Someone reminded me today that ‘Anxiety lies to you’. That’s true, and convincingly too.
There’s a hollowness I can’t really explain that comes into me when I have an attack of Anxiety (not a panic attack, which is different). I don’t feel like a whole person, it’s as if there’s something missing from me in the centre of my body between my stomach and lungs. I’m not even sure what’s there in the physical body, probably not a gaping chasm though.
In the past I’ve let Anxiety tell me so many negative things about myself, the kind of person I am, about my relationships with family, friends and partners. I’ve spun myself down into a deep well of self-pity that at times felt impossible to climb out of.
I’ve done the therapy sessions, I’ve learned and practiced the coping methods and I’ve been free of Anxiety’s suffocating presence for a long time so I thought I was in the clear.
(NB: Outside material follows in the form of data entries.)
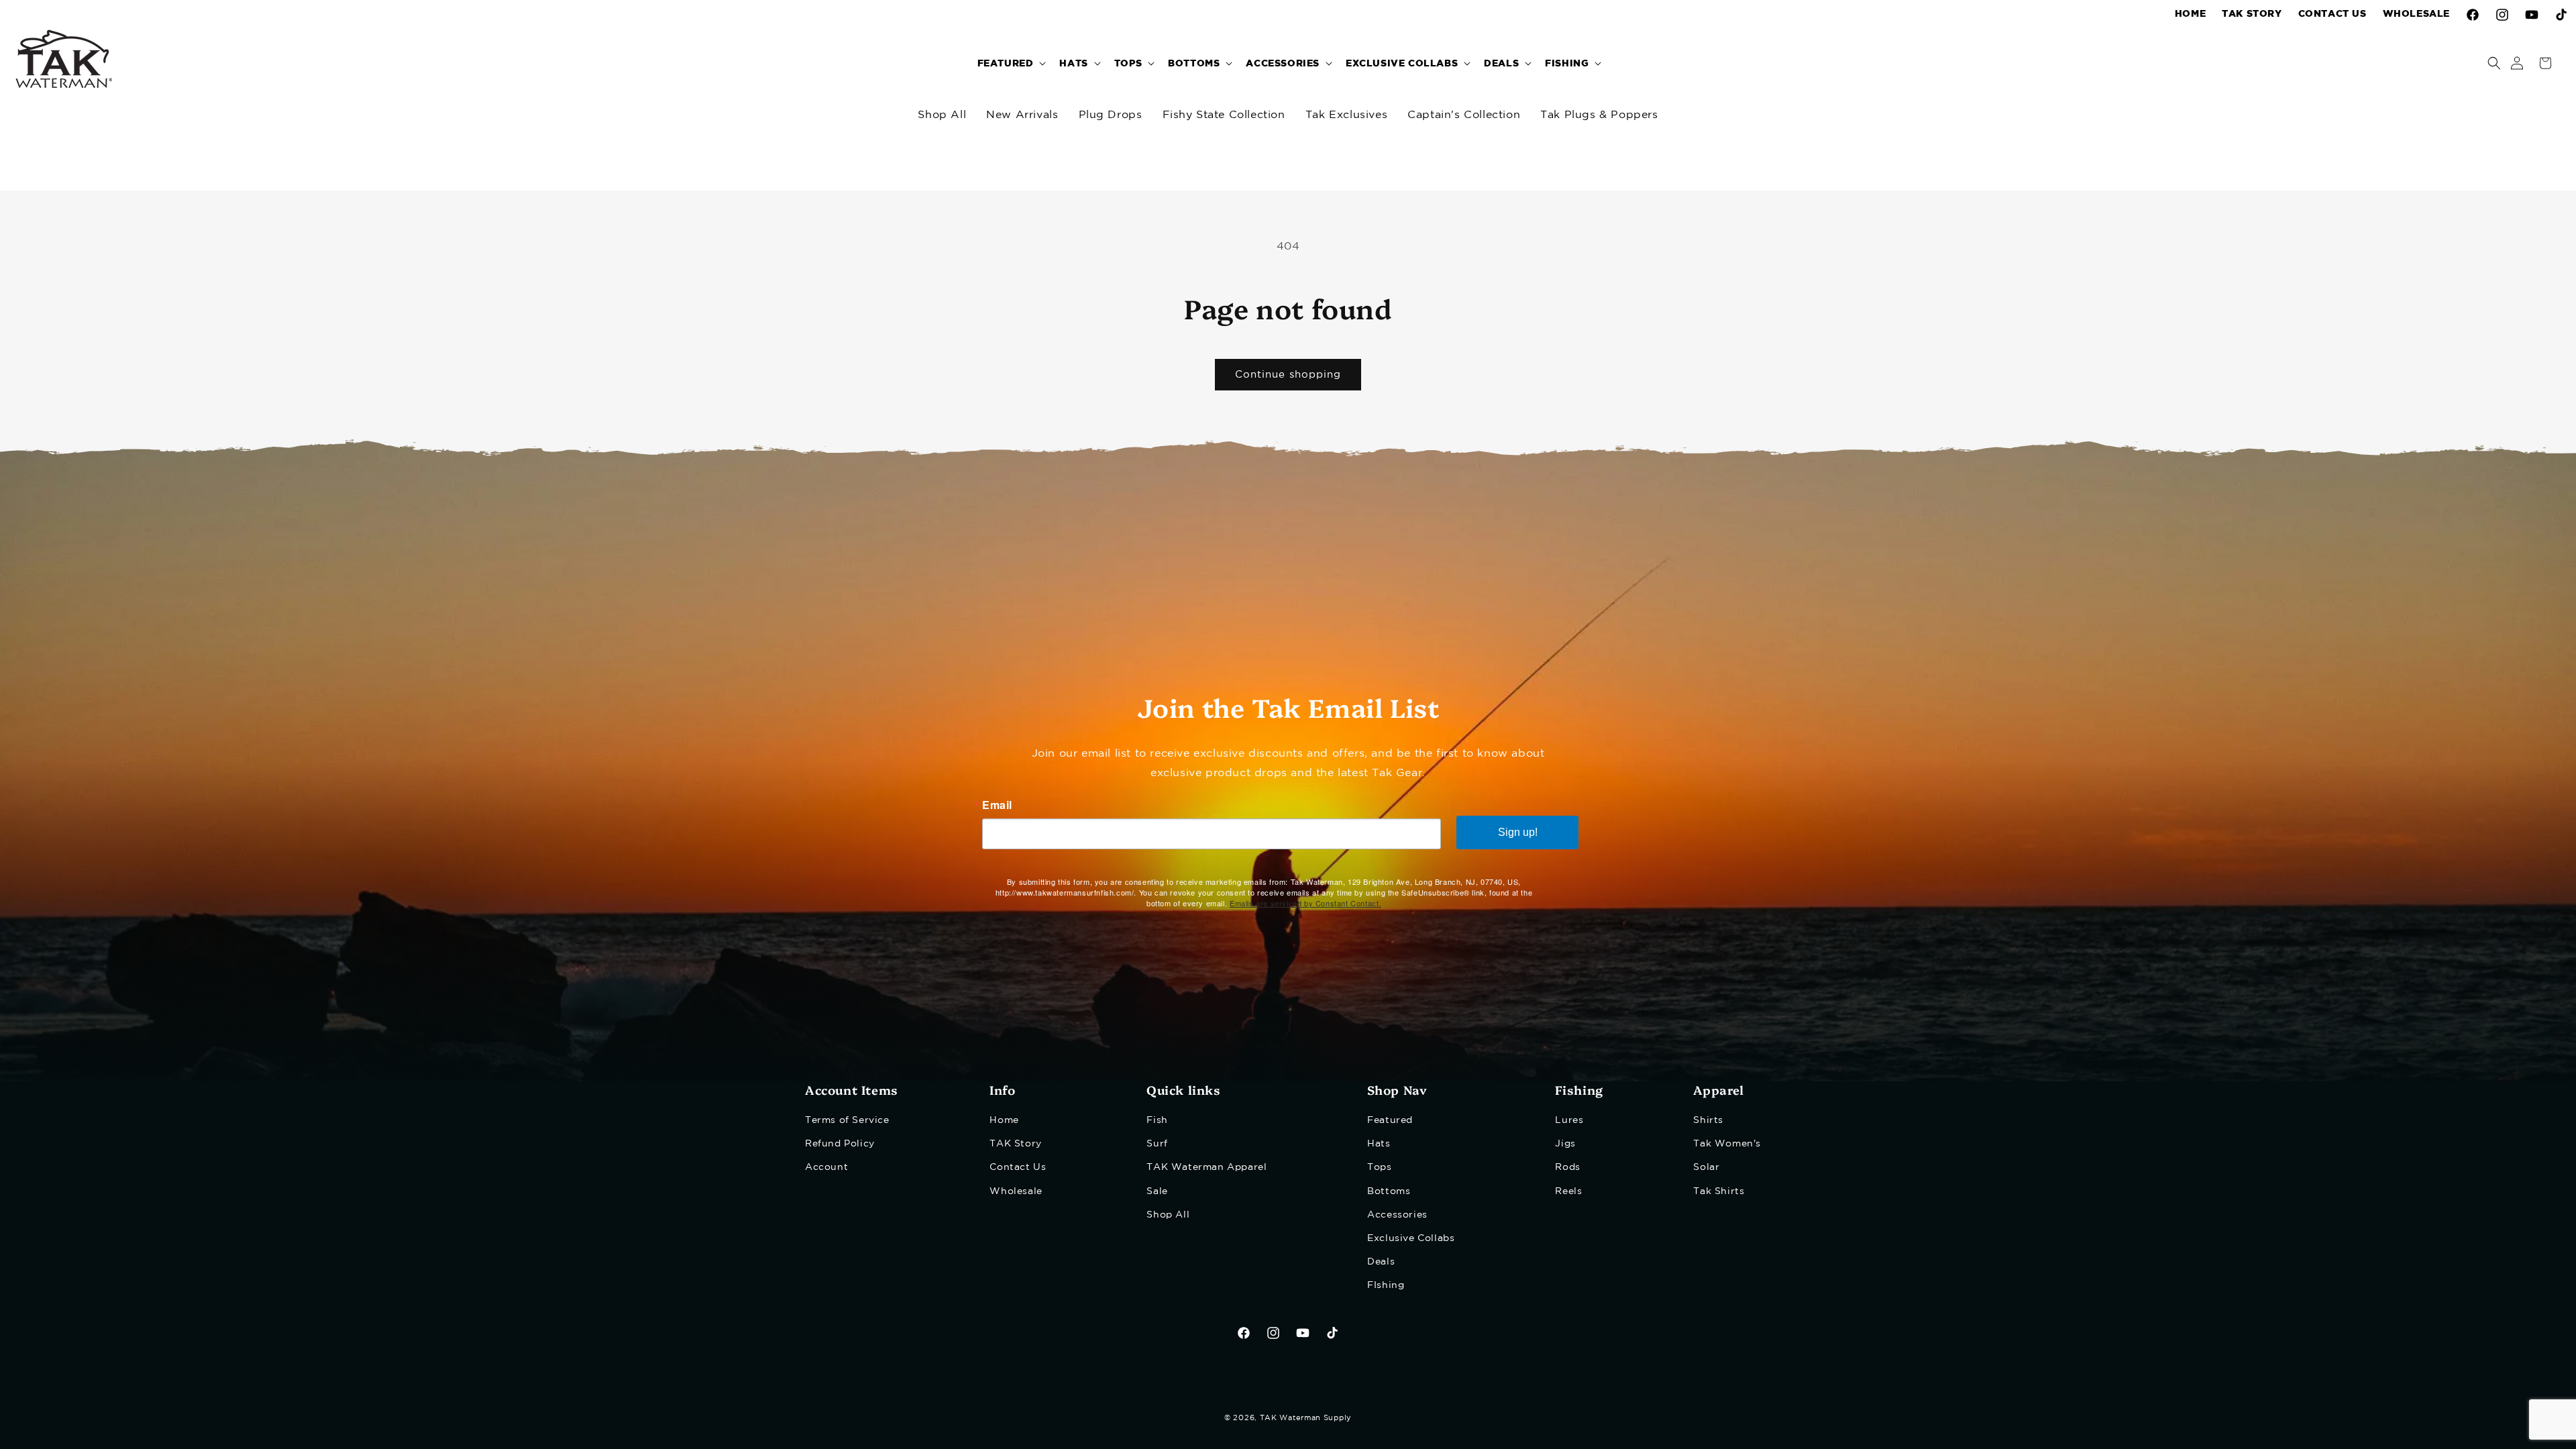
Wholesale (1015, 1191)
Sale (1156, 1191)
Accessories (1397, 1215)
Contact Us (1017, 1167)
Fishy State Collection (1224, 115)
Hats (1378, 1144)
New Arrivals (1022, 115)
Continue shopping (1288, 374)
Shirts (1708, 1120)
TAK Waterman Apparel (1206, 1167)
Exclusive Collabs (1410, 1238)
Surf (1156, 1144)
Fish (1156, 1120)
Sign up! (1518, 832)
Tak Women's (1727, 1144)
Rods (1567, 1167)
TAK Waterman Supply (1306, 1418)
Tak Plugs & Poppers (1599, 115)
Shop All (942, 115)
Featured (1390, 1120)
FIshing (1385, 1285)
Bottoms (1388, 1191)
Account (826, 1167)
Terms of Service (847, 1120)
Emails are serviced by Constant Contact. (1305, 903)
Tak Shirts (1718, 1191)
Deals (1381, 1262)
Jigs (1565, 1144)
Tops (1379, 1167)
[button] (1010, 63)
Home (1003, 1120)
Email (997, 805)
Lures (1569, 1120)
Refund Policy (840, 1144)
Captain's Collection (1463, 115)
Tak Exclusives (1346, 115)
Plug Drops (1110, 115)
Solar (1706, 1167)
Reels (1568, 1191)
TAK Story (1015, 1144)
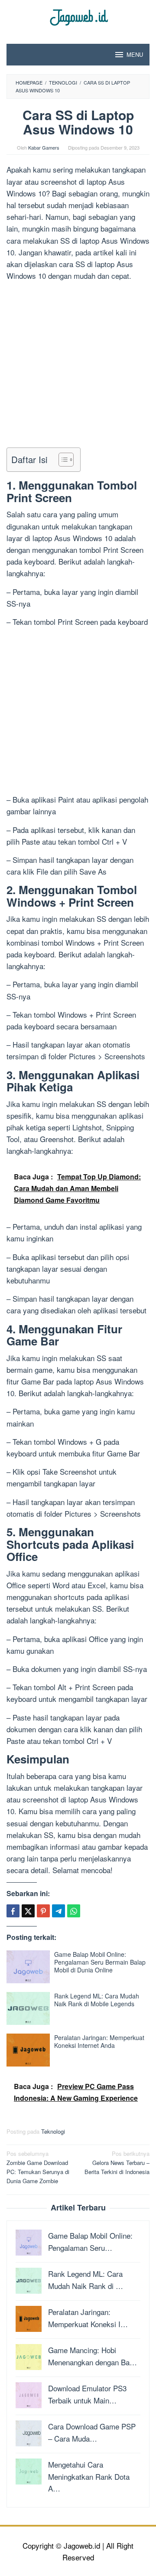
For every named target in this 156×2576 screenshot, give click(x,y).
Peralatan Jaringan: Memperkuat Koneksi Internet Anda (99, 2041)
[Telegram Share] (58, 1910)
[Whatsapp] (73, 1910)
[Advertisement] (78, 366)
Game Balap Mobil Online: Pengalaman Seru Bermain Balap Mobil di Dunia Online (100, 1962)
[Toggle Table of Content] (62, 459)
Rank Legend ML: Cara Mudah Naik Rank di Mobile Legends (96, 2000)
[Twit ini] (28, 1910)
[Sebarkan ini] (13, 1910)
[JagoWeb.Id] (78, 16)
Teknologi (53, 2131)
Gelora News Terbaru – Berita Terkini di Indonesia (117, 2162)
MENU (135, 54)
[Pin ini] (43, 1910)
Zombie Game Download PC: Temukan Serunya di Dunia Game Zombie (37, 2166)
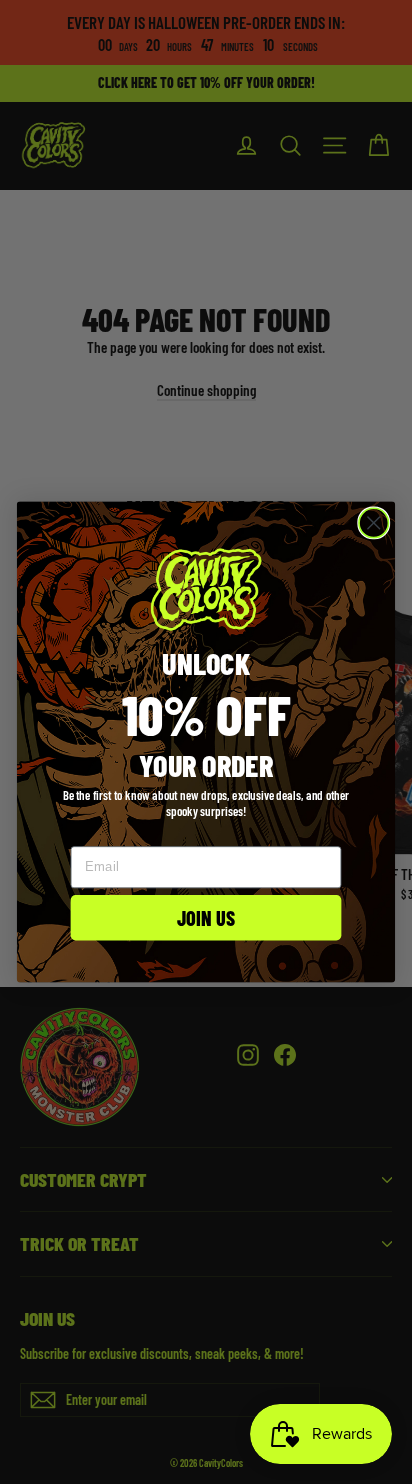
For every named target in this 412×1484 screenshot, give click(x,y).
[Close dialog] (373, 522)
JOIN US (206, 917)
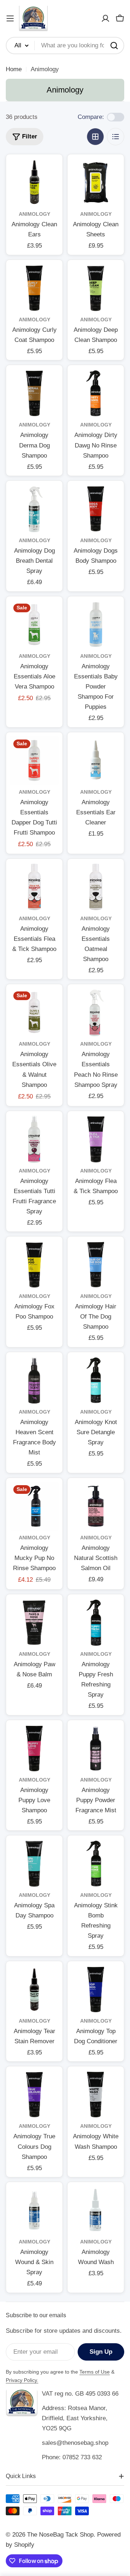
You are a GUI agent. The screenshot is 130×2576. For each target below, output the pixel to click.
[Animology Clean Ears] (34, 182)
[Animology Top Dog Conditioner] (95, 1989)
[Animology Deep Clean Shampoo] (95, 288)
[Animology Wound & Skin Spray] (34, 2210)
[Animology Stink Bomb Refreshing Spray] (95, 1863)
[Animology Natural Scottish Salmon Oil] (95, 1506)
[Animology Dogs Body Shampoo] (95, 508)
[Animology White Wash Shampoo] (95, 2094)
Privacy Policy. (22, 2380)
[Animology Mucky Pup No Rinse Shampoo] (34, 1506)
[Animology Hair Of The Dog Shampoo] (95, 1264)
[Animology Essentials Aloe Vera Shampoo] (34, 624)
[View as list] (115, 136)
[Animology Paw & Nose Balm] (34, 1622)
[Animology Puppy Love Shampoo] (34, 1748)
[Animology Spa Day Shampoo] (34, 1863)
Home (14, 69)
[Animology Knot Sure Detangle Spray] (95, 1380)
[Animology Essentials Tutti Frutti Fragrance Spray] (34, 1139)
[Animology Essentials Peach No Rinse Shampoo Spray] (95, 1012)
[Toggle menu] (10, 18)
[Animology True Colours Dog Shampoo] (34, 2094)
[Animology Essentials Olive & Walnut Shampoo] (34, 1012)
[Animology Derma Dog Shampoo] (34, 393)
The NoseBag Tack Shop (60, 2534)
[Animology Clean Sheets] (95, 182)
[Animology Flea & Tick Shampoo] (95, 1139)
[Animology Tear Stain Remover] (34, 1989)
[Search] (114, 45)
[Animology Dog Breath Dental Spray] (34, 508)
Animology (34, 214)
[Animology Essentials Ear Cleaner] (95, 760)
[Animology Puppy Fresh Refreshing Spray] (95, 1622)
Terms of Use (94, 2372)
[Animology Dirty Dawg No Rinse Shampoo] (95, 393)
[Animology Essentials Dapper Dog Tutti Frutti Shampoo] (34, 760)
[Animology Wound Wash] (95, 2210)
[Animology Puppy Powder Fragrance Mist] (95, 1748)
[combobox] (65, 45)
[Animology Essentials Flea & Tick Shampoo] (34, 887)
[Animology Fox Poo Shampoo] (34, 1264)
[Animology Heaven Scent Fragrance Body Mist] (34, 1380)
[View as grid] (95, 136)
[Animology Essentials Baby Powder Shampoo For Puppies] (95, 624)
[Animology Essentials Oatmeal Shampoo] (95, 887)
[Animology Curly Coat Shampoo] (34, 288)
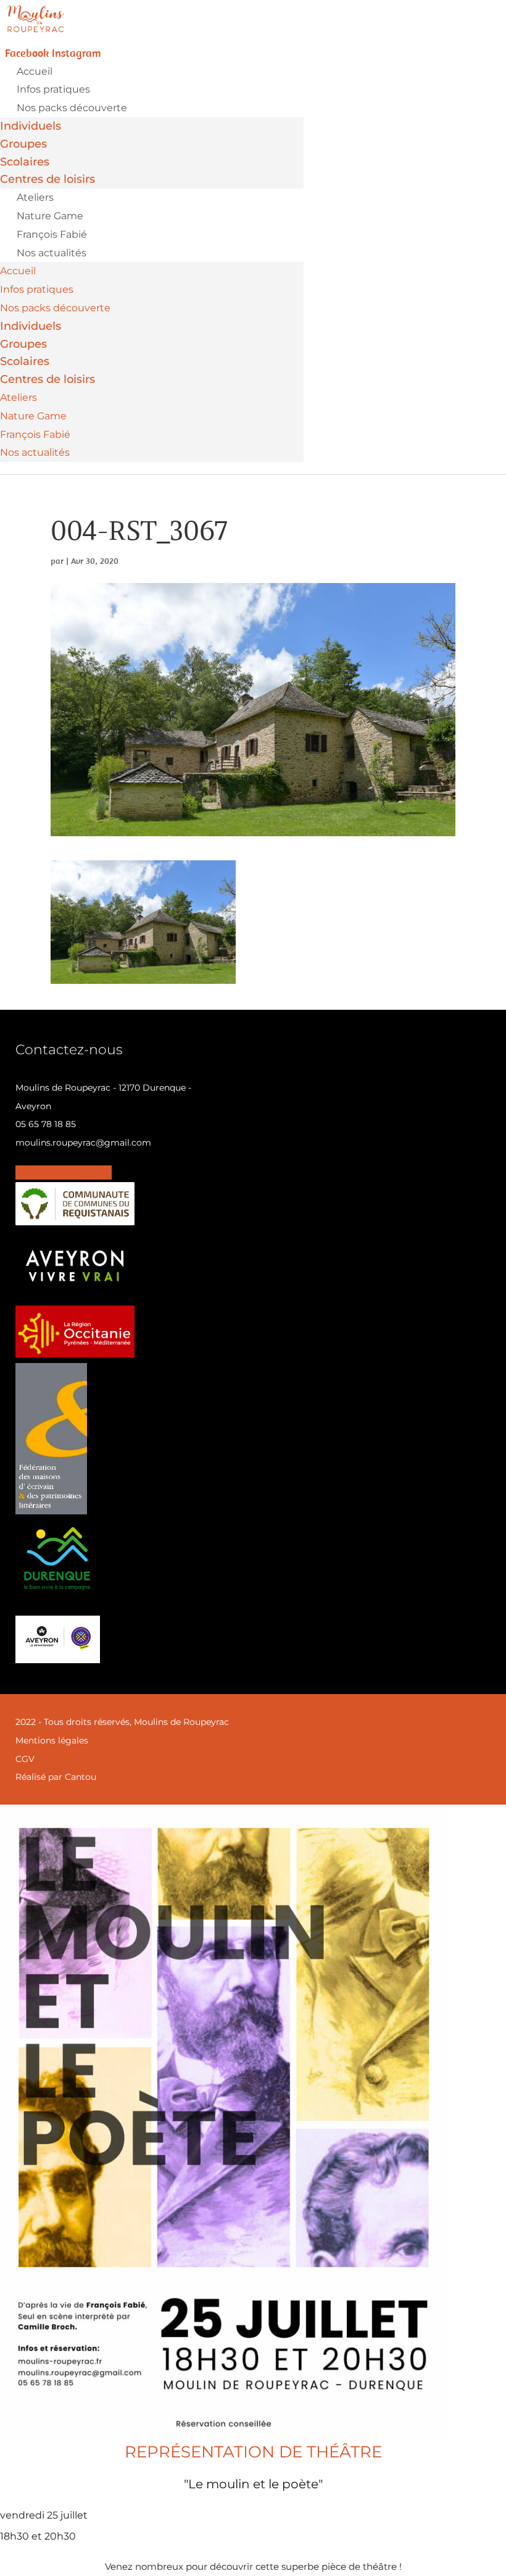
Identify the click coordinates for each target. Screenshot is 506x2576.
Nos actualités (51, 253)
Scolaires (24, 162)
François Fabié (52, 234)
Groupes (23, 144)
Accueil (34, 71)
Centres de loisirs (47, 179)
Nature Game (50, 216)
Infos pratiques (53, 89)
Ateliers (35, 197)
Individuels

Then I made a couple of mistakes this weekend that opened a gap in my defences and allowed a relatively uncontroversial update on a social media platform to send me into a spiral.
The mistakes
- I didn’t make plans to spend time with or speak to anyone on Sunday, meaning I’d end up spending the whole day in my own company (and I’m not always my own best friend).
- I spent too long scrolling on social media, comparing myself to strangers on the internet rather than do any of the tasks from my to-do list.
- I didn’t go outside – experience has taught me that spending the whole day indoors is bad for my general sense of wellbeing, even if I’m not alone.
The trigger
Triggers are different for everyone, it could be a sound, a smell, a perceived slight or rebuke. What it is is much less important than your reaction to it, unless you’re trying to discover what your triggers are – or actively avoid them.
In this instance, the trigger was something that caused me to question my interpretation of the previous day’s event and my role in it.
The impact
As an experienced ruminator, on contact with the Trigger I did not pass GO and collect £200, but went straight into panic mode replaying each of my interactions from the previous day and trying to work out where I could have made an inexorable faux pas.
I wondered too how I could have misjudged the event so completely. At the time I thought it had been a wonderful adventure, but with Anxiety reframing the experience, my celebrations felt suddenly gauche and ridiculous.
"You are gauche and ridiculous. What business do YOU have joining clubs and signing up to races with people who actually can do the things? Imagine thinking you can do the things, you're a joke. And no one likes you anyway."
So you see how the spiral goes.
The cure
Just kidding, there’s no cure for Anxiety. It’s like herpes – get it once and it stays with you forever, waiting to pop-up when you’re a little run down, or when there’s a really important event coming up.
Still, it can be managed if you have the right tools – therapy will help you find out which ones work for you and how to use them. I’ve always found writing down how I feel helps me get it out of my mind and away from me. Today I’m also posting it here, maybe so someone can read it and perhaps feel less weird and lonely about their own experience.
Then I’ll try to remind myself of how far I’ve already come. Both in terms of the mental resilience I’ve built for myself since the dark swirling vortex of 2017, and in my physical ability to do hard things since I decided to run my first marathon just over two years ago.
Finally I’ll remember the words of the Buddha.
Pain is certain; suffering is optional.